*** Block opens ***
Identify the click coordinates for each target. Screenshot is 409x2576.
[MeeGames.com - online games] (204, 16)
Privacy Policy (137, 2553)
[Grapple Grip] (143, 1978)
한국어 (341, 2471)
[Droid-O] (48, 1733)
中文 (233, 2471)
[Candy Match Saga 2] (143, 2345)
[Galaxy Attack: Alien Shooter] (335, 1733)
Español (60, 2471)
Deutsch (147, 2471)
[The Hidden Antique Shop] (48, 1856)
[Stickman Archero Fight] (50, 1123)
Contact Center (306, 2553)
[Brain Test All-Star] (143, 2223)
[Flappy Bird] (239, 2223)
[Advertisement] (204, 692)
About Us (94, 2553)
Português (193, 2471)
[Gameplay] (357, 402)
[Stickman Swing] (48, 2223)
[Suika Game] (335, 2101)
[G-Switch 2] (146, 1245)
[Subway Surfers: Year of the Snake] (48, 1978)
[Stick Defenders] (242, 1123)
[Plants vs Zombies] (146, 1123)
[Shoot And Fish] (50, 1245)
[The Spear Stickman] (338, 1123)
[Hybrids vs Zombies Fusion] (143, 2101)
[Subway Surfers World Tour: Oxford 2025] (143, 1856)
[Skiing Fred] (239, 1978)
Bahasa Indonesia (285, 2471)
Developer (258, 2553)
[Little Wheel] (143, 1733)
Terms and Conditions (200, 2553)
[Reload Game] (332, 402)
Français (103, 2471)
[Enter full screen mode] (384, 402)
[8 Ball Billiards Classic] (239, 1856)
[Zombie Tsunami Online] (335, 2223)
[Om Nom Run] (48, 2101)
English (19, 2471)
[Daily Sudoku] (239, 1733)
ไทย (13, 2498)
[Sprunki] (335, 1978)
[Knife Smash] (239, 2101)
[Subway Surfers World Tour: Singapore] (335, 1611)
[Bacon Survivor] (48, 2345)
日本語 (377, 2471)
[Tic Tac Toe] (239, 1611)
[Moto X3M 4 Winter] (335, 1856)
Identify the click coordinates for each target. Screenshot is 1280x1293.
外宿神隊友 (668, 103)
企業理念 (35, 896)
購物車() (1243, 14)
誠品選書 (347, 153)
*** Block closes ***
_What is needed_
Reproduce the listing exactly. Every line stays as it is.

_Exercise output_
Identify the click coordinates for each target. Screenshot is 409x2576.
[MeeGames.com - online games] (204, 16)
Privacy Policy (137, 2553)
[Grapple Grip] (143, 1978)
한국어 (341, 2471)
[Droid-O] (48, 1733)
中文 (233, 2471)
[Candy Match Saga 2] (143, 2345)
[Galaxy Attack: Alien Shooter] (335, 1733)
Español (60, 2471)
Deutsch (147, 2471)
[The Hidden Antique Shop] (48, 1856)
[Stickman Archero Fight] (50, 1123)
Contact Center (306, 2553)
[Brain Test All-Star] (143, 2223)
[Flappy Bird] (239, 2223)
[Advertisement] (204, 692)
About Us (94, 2553)
Português (193, 2471)
[Gameplay] (357, 402)
[Stickman Swing] (48, 2223)
[Suika Game] (335, 2101)
[G-Switch 2] (146, 1245)
[Subway Surfers: Year of the Snake] (48, 1978)
[Stick Defenders] (242, 1123)
[Plants vs Zombies] (146, 1123)
[Shoot And Fish] (50, 1245)
[The Spear Stickman] (338, 1123)
[Hybrids vs Zombies Fusion] (143, 2101)
[Subway Surfers World Tour: Oxford 2025] (143, 1856)
[Skiing Fred] (239, 1978)
Bahasa Indonesia (285, 2471)
Developer (258, 2553)
[Little Wheel] (143, 1733)
Terms and Conditions (200, 2553)
[Reload Game] (332, 402)
Français (103, 2471)
[Enter full screen mode] (384, 402)
[8 Ball Billiards Classic] (239, 1856)
[Zombie Tsunami Online] (335, 2223)
[Om Nom Run] (48, 2101)
English (19, 2471)
[Daily Sudoku] (239, 1733)
ไทย (13, 2498)
[Sprunki] (335, 1978)
[Knife Smash] (239, 2101)
[Subway Surfers World Tour: Singapore] (335, 1611)
[Bacon Survivor] (48, 2345)
日本語 (377, 2471)
[Tic Tac Toe] (239, 1611)
[Moto X3M 4 Winter] (335, 1856)
Identify the click coordinates for each target. Screenshot is 1280x1293.
外宿神隊友 (668, 103)
企業理念 (35, 896)
購物車() (1243, 14)
誠品選書 (347, 153)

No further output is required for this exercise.